Check your understanding:
- a) In the spending rules article, reproduce word for word the span from "For more details" up to and including "(2 of 3 admin users)".
- b) Answer these questions using the spending rules article:
(i) How many Wallets does each organisation using TrustVault have by default?
(ii) What does each quorum group in a Policy specify?
(iii) What does the Policy associated with a TrustVault Wallet determine?
- c) Continue the spending rules article from its last sentence.

Provided passage:
What are Spending Rules & Policies

Support Lead avatar
Written by Support Lead
Updated over a week ago

Within the Wallet structure, there is the ability to set specific standard and custom rules. These rules can be used to set policies on when to sign transactions. Read on for details on how this works.

Wallet Structure

For each organisation using TrustVault, there are up to 2 Wallets by default (this number can be upgraded based on organisational need). Inside the Wallet, you can have as many Sub-Wallets as you want, depending on your organisation’s tier in our pricing plan. The Sub-Wallet is chain-specific, so each Sub-Wallet created is for a specific blockchain, such as Bitcoin or Ethereum, which you can select in the dropdown menu when creating the Sub-Wallet in TrustVaultWeb.

An example use case as shown in the figure above, could be that Wallet 1 is utilised for client accounts and each respective sub-wallet within that wallet is a client’s assets. Wallet 2 could be the organisation's Treasury wallet. As TrustVault only ever uses segregated accounts, this is an ideal set-up for ensuring the segregation of funds and better organisation for businesses.

For more details on Wallet structures, read this help article.

Policies

The Policy associated with a TrustVault Wallet determines who needs to sign a transaction. This Policy can be a complex structure of AND and OR combinations of quorum groups, where each quorum group specifies a minimum number of signers from a group of keys. For example you could have a policy that specifies:

(2 of 5 ops users AND 1 of 3 admin users) OR (2 of 3 admin users)

In this scenario the "ops users" and "admin users" are just arbitrary groups and your organisational structure may be simpler or possibly even more complex. Our Policy language enables us to match your organisational structure.

The keys referred to above generally correspond to the key held in a user's iPhone Secure Enclave (often called the device publicKey) and our automatically accessed via the TrustVault app.

Source information:
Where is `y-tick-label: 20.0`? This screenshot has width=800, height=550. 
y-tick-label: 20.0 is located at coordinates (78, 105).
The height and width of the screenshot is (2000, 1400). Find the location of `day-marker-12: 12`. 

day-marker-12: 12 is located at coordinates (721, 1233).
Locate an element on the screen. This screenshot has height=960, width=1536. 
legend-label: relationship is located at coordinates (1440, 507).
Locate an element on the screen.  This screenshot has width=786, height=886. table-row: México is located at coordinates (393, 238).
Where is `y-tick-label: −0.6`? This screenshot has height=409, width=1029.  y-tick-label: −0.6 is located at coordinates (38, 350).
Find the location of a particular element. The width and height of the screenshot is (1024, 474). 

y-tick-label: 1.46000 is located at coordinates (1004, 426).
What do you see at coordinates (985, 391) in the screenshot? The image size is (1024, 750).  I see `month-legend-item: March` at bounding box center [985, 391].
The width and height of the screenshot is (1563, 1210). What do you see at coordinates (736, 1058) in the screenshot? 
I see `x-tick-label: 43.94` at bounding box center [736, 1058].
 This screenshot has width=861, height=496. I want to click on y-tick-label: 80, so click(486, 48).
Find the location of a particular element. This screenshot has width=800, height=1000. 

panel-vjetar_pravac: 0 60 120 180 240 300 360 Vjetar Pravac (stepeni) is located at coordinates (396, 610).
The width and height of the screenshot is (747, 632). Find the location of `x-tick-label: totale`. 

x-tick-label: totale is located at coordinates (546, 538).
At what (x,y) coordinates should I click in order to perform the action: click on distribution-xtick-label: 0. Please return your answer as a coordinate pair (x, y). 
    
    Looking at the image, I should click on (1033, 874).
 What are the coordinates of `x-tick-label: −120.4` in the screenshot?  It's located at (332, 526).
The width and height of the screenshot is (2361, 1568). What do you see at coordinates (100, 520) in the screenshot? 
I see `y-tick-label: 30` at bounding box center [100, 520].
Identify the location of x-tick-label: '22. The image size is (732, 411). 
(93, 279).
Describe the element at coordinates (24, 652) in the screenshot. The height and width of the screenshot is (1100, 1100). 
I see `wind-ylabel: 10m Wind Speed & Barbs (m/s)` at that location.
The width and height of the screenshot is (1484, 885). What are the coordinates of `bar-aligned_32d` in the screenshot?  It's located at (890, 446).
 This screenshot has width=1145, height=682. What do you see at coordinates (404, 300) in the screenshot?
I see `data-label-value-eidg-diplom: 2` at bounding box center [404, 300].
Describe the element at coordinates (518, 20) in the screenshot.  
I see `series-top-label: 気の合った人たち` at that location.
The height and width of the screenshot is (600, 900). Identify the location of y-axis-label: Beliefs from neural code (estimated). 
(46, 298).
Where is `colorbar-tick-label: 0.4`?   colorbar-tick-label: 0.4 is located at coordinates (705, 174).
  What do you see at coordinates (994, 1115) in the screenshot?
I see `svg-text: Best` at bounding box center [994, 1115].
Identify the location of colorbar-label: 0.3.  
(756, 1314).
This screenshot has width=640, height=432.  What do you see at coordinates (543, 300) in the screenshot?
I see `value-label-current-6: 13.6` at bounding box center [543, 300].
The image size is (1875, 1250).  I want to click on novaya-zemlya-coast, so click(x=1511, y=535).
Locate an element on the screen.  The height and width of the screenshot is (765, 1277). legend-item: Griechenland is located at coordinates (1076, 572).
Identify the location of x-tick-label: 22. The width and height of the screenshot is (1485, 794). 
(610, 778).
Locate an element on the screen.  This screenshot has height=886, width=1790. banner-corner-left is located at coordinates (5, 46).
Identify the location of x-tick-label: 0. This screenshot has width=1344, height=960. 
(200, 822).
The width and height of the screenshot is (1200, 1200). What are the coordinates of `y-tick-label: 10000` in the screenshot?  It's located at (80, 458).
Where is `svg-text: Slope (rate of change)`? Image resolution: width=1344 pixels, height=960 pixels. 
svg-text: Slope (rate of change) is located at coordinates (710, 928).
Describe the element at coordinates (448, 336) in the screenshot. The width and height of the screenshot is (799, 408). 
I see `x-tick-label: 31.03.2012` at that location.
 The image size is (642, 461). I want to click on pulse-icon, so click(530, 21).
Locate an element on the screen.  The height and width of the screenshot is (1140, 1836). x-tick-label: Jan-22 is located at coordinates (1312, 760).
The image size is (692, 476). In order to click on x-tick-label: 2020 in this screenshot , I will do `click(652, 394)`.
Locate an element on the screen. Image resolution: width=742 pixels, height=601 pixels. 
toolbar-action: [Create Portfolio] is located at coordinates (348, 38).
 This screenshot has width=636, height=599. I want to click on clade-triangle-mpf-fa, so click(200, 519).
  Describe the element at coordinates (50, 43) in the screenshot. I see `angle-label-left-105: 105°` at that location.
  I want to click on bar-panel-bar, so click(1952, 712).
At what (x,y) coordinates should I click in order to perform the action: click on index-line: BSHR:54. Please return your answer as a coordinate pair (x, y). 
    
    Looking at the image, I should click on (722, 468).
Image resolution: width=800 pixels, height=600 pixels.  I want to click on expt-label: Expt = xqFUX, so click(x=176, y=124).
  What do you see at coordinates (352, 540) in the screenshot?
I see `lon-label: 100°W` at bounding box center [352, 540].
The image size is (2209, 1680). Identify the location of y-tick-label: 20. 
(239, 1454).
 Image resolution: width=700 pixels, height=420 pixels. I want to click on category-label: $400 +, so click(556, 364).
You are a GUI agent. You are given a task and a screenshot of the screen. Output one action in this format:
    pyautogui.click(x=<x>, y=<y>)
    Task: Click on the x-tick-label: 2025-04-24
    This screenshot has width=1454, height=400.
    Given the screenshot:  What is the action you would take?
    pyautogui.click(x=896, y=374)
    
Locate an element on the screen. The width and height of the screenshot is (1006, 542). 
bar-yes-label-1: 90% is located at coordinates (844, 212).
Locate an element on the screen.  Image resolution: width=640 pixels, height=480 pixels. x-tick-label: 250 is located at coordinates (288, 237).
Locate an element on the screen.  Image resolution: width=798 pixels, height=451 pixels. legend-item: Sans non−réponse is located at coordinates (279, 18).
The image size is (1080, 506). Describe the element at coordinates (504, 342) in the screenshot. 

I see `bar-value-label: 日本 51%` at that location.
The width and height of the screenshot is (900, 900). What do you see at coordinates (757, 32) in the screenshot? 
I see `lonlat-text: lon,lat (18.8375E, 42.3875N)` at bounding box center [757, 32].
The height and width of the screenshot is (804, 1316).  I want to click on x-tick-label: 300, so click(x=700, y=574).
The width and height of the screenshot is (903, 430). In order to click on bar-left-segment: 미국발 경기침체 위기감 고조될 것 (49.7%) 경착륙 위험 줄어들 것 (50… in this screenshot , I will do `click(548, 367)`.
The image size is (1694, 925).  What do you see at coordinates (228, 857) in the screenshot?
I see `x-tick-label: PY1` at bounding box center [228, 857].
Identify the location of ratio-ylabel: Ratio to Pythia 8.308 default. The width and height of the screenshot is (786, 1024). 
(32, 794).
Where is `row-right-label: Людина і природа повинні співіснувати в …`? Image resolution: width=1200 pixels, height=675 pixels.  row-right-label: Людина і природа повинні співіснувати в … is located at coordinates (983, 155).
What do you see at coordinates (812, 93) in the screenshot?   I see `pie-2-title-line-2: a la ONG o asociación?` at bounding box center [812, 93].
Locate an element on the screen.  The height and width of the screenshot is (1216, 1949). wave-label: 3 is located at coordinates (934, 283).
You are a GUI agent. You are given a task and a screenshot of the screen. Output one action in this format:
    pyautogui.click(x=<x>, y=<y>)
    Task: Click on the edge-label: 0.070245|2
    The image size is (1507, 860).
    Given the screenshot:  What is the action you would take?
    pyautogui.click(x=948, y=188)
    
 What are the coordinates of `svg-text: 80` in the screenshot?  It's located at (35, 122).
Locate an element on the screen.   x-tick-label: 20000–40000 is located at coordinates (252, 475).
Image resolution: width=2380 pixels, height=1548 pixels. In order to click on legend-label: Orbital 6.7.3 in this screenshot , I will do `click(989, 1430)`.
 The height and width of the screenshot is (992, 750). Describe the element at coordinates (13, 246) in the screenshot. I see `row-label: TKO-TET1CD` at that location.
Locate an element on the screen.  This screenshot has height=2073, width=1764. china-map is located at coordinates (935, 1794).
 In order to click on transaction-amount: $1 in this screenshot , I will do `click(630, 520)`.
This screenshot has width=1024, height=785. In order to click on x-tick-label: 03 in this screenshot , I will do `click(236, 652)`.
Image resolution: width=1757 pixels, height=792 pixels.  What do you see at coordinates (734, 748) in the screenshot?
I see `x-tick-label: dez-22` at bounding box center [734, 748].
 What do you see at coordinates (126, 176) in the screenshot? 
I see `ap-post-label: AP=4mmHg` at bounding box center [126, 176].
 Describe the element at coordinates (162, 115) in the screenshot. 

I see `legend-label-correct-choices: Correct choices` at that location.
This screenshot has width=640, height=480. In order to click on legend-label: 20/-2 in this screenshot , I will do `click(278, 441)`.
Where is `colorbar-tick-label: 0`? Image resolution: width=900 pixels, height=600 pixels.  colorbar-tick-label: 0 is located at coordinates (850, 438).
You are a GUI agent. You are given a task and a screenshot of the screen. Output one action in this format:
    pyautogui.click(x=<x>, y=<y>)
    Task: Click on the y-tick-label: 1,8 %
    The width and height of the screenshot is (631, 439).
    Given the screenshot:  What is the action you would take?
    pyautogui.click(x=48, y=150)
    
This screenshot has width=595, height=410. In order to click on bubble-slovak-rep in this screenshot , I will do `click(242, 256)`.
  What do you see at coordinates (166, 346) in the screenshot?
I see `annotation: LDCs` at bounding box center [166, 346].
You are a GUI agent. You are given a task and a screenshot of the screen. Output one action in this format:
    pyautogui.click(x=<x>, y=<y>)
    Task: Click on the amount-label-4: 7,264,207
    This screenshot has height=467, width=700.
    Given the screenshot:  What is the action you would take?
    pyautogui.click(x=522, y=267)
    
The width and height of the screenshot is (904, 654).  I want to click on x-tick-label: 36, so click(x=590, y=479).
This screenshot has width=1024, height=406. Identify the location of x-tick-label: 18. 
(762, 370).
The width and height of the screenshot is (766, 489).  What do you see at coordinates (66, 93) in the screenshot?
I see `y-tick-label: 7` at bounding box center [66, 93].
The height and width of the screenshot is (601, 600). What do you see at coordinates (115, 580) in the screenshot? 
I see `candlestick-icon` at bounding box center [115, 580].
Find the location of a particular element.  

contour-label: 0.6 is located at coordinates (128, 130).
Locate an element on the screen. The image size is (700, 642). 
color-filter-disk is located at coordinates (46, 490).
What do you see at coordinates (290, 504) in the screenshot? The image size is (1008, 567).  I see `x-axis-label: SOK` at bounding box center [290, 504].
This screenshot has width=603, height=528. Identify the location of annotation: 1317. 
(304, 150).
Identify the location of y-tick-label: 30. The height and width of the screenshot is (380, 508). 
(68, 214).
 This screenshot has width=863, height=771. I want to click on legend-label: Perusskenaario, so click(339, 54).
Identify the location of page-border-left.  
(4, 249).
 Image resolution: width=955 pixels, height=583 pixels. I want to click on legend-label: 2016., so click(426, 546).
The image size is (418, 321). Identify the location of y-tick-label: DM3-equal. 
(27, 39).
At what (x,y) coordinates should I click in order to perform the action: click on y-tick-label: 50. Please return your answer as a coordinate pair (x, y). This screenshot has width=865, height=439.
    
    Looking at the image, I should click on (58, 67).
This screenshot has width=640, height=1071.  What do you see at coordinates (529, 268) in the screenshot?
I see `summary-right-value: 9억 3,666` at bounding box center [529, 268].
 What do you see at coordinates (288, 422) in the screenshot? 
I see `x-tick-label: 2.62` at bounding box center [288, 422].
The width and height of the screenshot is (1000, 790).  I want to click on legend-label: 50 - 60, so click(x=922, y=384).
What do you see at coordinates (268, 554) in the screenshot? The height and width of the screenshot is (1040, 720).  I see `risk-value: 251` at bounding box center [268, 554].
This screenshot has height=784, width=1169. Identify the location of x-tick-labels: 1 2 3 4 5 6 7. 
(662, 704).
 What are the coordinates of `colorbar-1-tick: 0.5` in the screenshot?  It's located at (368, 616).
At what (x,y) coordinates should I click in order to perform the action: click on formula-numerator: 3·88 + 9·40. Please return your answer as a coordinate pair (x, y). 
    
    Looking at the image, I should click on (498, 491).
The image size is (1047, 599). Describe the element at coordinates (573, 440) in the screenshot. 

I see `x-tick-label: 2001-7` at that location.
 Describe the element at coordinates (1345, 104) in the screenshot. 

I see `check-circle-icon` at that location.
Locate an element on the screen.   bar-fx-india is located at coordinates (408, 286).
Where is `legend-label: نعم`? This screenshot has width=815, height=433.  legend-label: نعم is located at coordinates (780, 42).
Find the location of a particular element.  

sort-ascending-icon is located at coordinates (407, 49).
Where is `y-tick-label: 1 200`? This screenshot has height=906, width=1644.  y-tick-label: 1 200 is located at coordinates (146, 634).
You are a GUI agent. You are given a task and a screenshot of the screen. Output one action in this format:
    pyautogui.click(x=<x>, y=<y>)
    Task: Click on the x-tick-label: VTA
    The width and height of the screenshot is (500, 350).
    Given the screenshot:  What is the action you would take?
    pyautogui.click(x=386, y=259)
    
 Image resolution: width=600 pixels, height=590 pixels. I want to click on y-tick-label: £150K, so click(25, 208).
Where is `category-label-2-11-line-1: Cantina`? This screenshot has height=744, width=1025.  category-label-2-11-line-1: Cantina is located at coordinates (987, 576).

Answers for this exercise:
- a)
For more details on Wallet structures, read this help article.

Policies

The Policy associated with a TrustVault Wallet determines who needs to sign a transaction. This Policy can be a complex structure of AND and OR combinations of quorum groups, where each quorum group specifies a minimum number of signers from a group of keys. For example you could have a policy that specifies:

(2 of 5 ops users AND 1 of 3 admin users) OR (2 of 3 admin users)

- b)
(i) Up to 2 Wallets.
(ii) A minimum number of signers from a group of keys.
(iii) Who needs to sign a transaction.

- c)
However, in some scenarios, for added flexibility and control, the key may be managed by a computer system. We call this API based signing (or external signing). Bitpanda Custody uses this functionality to provide our co-signing service to extend the Policy language to include features like Threshold and Allow List functionality. A policy that incorporates these features might be written as:

(2 of 3 users) OR (1 of 3 users AND threshold < $10000 AND recipient in allow list)

The ability to set complex policies is available on our TrustVault Tiered plans from Tier 3 and above.

Co-signing service

Briefly, the co-signing service is a Bitpanda Custody operated service that is given permission within a wallet Policy to sign a transactions. The beauty of the co-signing service is that it can sign (or not sign) based on rules allowing the flexibility of Policies to be expanded further.

Spending Rules

The ability to add a set of rules via the co-signing service gives TrustVault institutional users flexibility and control over their spending rules. This additional security allows you to control things like:

  • who can sign transactions,

  • how much can be transferred, and

  • which addresses are allowed to receive funds

  • which Ethereum contract method calls are signed

  • almost anything that can be determined from the transaction

We continue to expand the set of policy rules that are available "out of the box" (you can view them here), but for bespoke situations where our rules do not suit your use case you can utilise the API based signing functionality and our example co-signing-service code to implement your own custom rules or talk to us about implementing them for you.